Diageo’s not been able to escape the broader pressures on consumer spending in recent times. With economic pressure in key markets persisting, things could remain tough over 2026.

That said, falling interest rates amid weakening inflation could help revenues rebound. Besides, things are looking brighter over a long-term horizon. Global demand for alcoholic drinks is tipped to rise steadily, driven by rising consumption in emerging markets. Weitnauer Group thinks the worldwide spirits market will grow at an average annual rate of 3.7% between now and 2032.

Thanks to its broad geographic footprint, Diageo is in the box seat to ride strong growth in markets like China.

2. Brand power

On top of this, the company has a huge range of market-leading brands to leverage this opportunity. In total, it has 13 billion-dollar brands in its portfolio. Products like Smirnoff vodka, Guinness stout, and Captain Morgan rum are leading labels in their sub-segments.

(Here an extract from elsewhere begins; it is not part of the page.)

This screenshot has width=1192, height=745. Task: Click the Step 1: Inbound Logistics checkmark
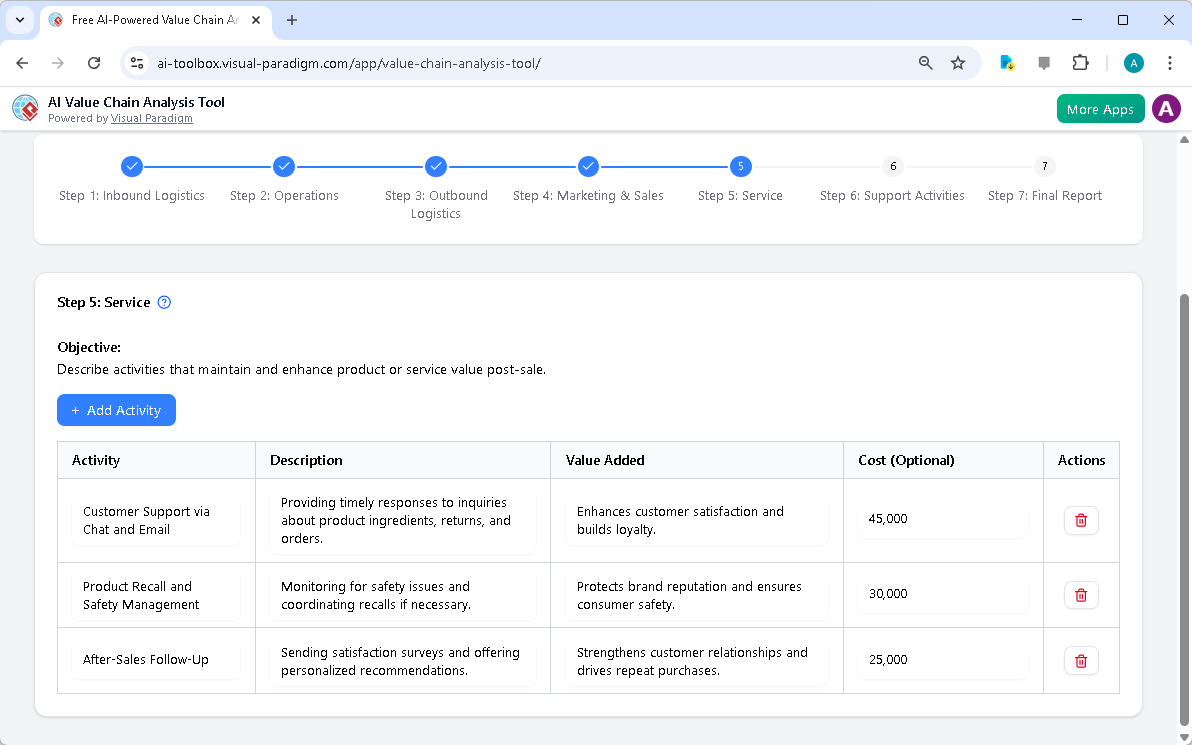click(131, 166)
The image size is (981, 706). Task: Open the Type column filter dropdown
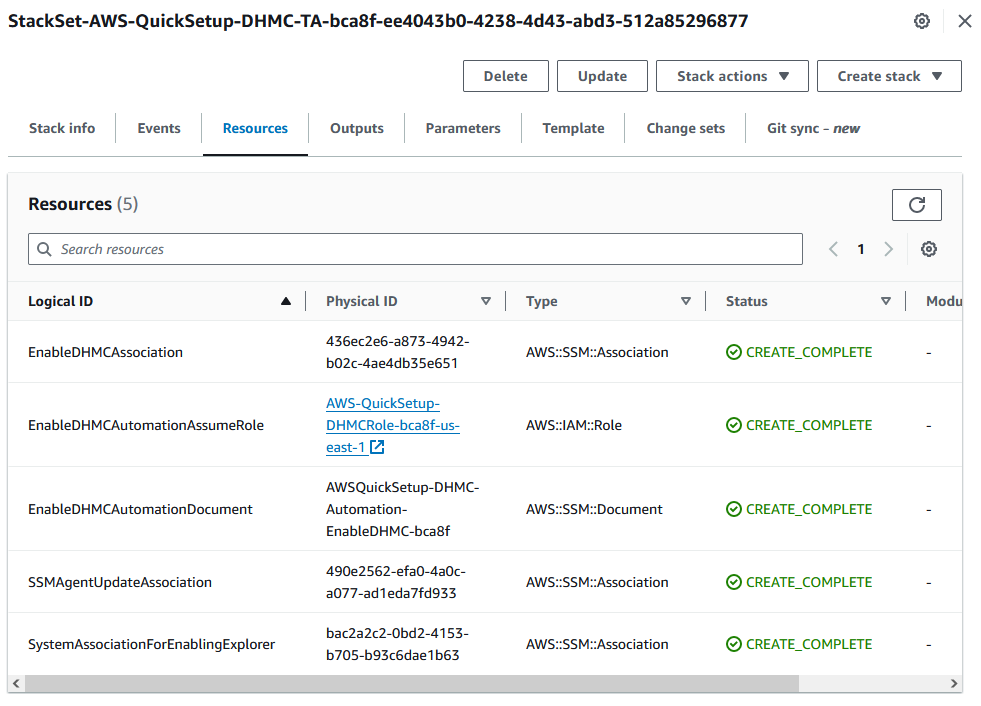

It does face rising competition, but Diageo has enormous marketing and R&D budgets it can deploy to reduce (if not eliminate) this threat.

Speaking of product development, the business also has a great track record of innovating labels to supercharge revenues. Sales of its no-alcohol Guinness 0.0 grew by double-digit percentages last fiscal year.

3. New CEO

Diageo has experienced trouble at the top more recently. Debra Crew lasted just two years as chief executive as she struggled to get sales moving again.

With the appointment of Sir Dave Lewis this month, though, things are looking up. A big beast in the retail and consumer goods space, he’s best known as turning around troubled Tesco during his six-year role as CEO there.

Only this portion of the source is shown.